A track assembly for a particulate material extrusion pump according to an exemplary aspect of the present disclosure includes a link assembly with a roller bearing. An insert mounted to a load beam located such that the roller bearing contacts the insert.

Description

    STATEMENT REGARDING FEDERALLY SPONSORED RESEARCH OR DEVELOPMENT
  • This disclosure was made with Government support under DE-FC26-04NT42237 awarded by The Department of Energy. The Government has certain rights in this disclosure.
  • BACKGROUND
  • The present disclosure relates to a dry coal extrusion pump for coal gasification, and more particularly to a track therefor.
  • The coal gasification process involves conversion of coal or other carbon-containing solids into synthesis gas. While both dry coal and water slurry are used in the gasification process, dry coal pumping may be more thermally efficient than current water slurry technology. In order to streamline the process and increase the mechanical efficiency of dry coal gasification, the use of dry coal extrusion pumps has become critical in dry coal gasification.
  • BRIEF DESCRIPTION OF THE DRAWINGS
  • Various features will become apparent to those skilled in the art from the following detailed description of the disclosed non-limiting embodiment. The drawings that accompany the detailed description can be briefly described as follows:
  • FIG. 1A is a perspective view of a dry coal extrusion pump;
  • FIG. 1B is a front view of the dry coal extrusion pump;
  • FIG. 2 is an expanded view of a track assembly for a dry coal extrusion pump;
  • FIG. 3 is a perspective view of a link assembly;
  • FIG. 4 is an exploded view of the link assembly of FIG. 3;
  • FIG. 5 is a perspective view of a link assembly illustrating stresses thereon;
  • FIG. 6 is a sectional view through a drive shaft of the dry coal extrusion pump;
  • FIG. 7 is a perspective view of a load beam of the dry coal extrusion pump;
  • FIG. 8 is an exploded view of the load beam and inserts therefor;
  • FIG. 9 is an exploded view of the load beam supported components;
  • FIGS. 10A-10C are views of one non-limiting embodiment of an insert arrangement;
  • FIGS. 11A and 11B are views of another non-limiting embodiment of an insert arrangement; and
  • FIGS. 12A and 11B are views of another non-limiting embodiment of an insert arrangement.

» **RECORDED INFORMATION**:
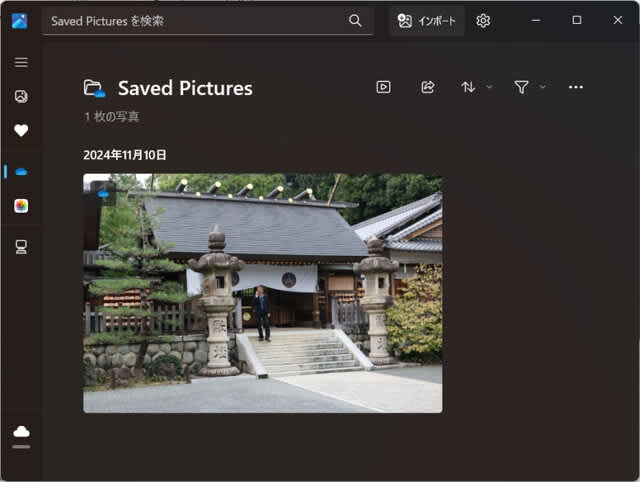Viewport: 640px width, 482px height.
Task: Start slideshow for Saved Pictures
Action: pyautogui.click(x=383, y=87)
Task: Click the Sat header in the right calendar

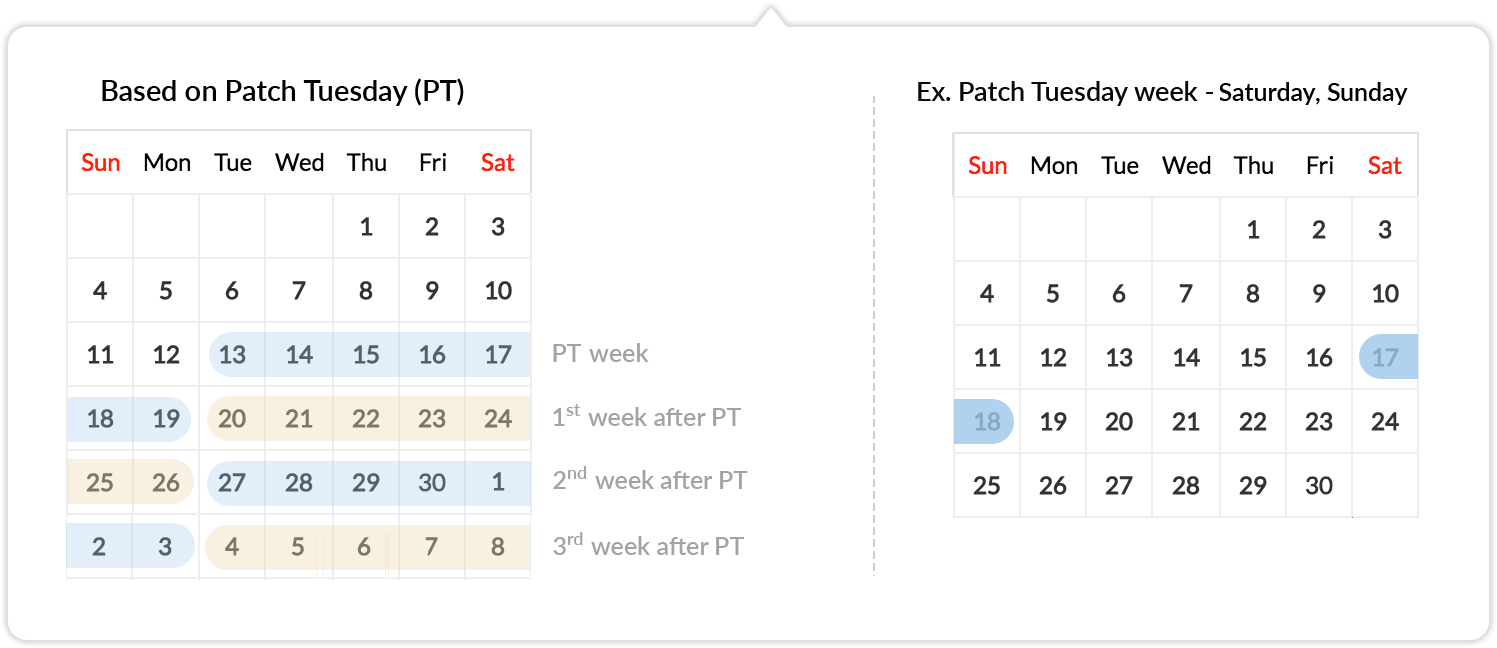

» **THE TASK**: Write out the passage of the coal extrusion pump text between "A track assembly for a particulate" and "a track therefor.", inclusive.

» **EXPECTED ANSWER**:
A track assembly for a particulate material extrusion pump according to an exemplary aspect of the present disclosure includes a link assembly with a roller bearing. An insert mounted to a load beam located such that the roller bearing contacts the insert.

Description

    STATEMENT REGARDING FEDERALLY SPONSORED RESEARCH OR DEVELOPMENT
  • This disclosure was made with Government support under DE-FC26-04NT42237 awarded by The Department of Energy. The Government has certain rights in this disclosure.
  • BACKGROUND
  • The present disclosure relates to a dry coal extrusion pump for coal gasification, and more particularly to a track therefor.